Work instructions
Write out the records below once more, exactly and completely.

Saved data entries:
------

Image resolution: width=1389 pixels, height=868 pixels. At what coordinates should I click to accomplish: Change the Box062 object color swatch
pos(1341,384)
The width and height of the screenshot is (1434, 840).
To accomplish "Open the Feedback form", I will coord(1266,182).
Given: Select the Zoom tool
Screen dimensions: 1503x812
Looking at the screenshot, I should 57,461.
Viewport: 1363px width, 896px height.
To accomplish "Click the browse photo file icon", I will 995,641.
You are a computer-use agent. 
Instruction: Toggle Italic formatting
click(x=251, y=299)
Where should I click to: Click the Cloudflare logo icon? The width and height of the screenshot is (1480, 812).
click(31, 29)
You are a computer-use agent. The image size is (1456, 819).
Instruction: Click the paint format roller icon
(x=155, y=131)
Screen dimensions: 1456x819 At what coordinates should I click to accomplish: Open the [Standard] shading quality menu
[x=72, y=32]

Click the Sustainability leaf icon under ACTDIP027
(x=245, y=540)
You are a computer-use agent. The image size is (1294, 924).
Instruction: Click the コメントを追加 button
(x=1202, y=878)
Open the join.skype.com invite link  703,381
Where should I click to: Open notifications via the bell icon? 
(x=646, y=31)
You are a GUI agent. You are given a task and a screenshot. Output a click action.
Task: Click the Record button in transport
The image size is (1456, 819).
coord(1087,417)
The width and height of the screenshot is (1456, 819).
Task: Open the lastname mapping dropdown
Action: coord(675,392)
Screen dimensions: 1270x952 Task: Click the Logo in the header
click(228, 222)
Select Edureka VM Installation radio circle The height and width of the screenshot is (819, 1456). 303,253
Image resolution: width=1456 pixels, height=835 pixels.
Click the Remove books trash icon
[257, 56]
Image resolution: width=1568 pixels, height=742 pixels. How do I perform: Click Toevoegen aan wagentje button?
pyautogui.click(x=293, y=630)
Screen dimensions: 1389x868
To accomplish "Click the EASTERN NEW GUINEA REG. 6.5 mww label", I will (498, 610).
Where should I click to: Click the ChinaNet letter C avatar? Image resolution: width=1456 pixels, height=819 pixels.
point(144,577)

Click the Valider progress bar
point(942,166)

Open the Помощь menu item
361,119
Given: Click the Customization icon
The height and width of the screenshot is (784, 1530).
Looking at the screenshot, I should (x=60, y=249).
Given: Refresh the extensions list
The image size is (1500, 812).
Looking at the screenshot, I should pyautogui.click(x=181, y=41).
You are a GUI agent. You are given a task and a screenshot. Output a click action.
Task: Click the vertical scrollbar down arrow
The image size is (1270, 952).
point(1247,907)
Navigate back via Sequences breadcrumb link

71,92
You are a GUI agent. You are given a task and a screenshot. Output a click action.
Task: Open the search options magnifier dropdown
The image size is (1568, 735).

------

Solution for this problem
Image resolution: width=1389 pixels, height=868 pixels. At what coordinates should I click to accomplish: Change the Box062 object color swatch
pos(1341,384)
The width and height of the screenshot is (1434, 840).
To accomplish "Open the Feedback form", I will coord(1266,182).
Given: Select the Zoom tool
Screen dimensions: 1503x812
Looking at the screenshot, I should 57,461.
Viewport: 1363px width, 896px height.
To accomplish "Click the browse photo file icon", I will 995,641.
You are a computer-use agent. 
Instruction: Toggle Italic formatting
click(x=251, y=299)
Where should I click to: Click the Cloudflare logo icon? The width and height of the screenshot is (1480, 812).
click(31, 29)
You are a computer-use agent. The image size is (1456, 819).
Instruction: Click the paint format roller icon
(x=155, y=131)
Screen dimensions: 1456x819 At what coordinates should I click to accomplish: Open the [Standard] shading quality menu
[x=72, y=32]

Click the Sustainability leaf icon under ACTDIP027
(x=245, y=540)
You are a computer-use agent. The image size is (1294, 924).
Instruction: Click the コメントを追加 button
(x=1202, y=878)
Open the join.skype.com invite link  703,381
Where should I click to: Open notifications via the bell icon? 
(x=646, y=31)
You are a GUI agent. You are given a task and a screenshot. Output a click action.
Task: Click the Record button in transport
The image size is (1456, 819).
coord(1087,417)
The width and height of the screenshot is (1456, 819).
Task: Open the lastname mapping dropdown
Action: coord(675,392)
Screen dimensions: 1270x952 Task: Click the Logo in the header
click(228, 222)
Select Edureka VM Installation radio circle The height and width of the screenshot is (819, 1456). 303,253
Image resolution: width=1456 pixels, height=835 pixels.
Click the Remove books trash icon
[257, 56]
Image resolution: width=1568 pixels, height=742 pixels. How do I perform: Click Toevoegen aan wagentje button?
pyautogui.click(x=293, y=630)
Screen dimensions: 1389x868
To accomplish "Click the EASTERN NEW GUINEA REG. 6.5 mww label", I will (498, 610).
Where should I click to: Click the ChinaNet letter C avatar? Image resolution: width=1456 pixels, height=819 pixels.
point(144,577)

Click the Valider progress bar
point(942,166)

Open the Помощь menu item
361,119
Given: Click the Customization icon
The height and width of the screenshot is (784, 1530).
Looking at the screenshot, I should (x=60, y=249).
Given: Refresh the extensions list
The image size is (1500, 812).
Looking at the screenshot, I should pyautogui.click(x=181, y=41).
You are a GUI agent. You are given a task and a screenshot. Output a click action.
Task: Click the vertical scrollbar down arrow
The image size is (1270, 952).
point(1247,907)
Navigate back via Sequences breadcrumb link

71,92
You are a GUI agent. You are given a task and a screenshot. Output a click action.
Task: Open the search options magnifier dropdown
The image size is (1568, 735).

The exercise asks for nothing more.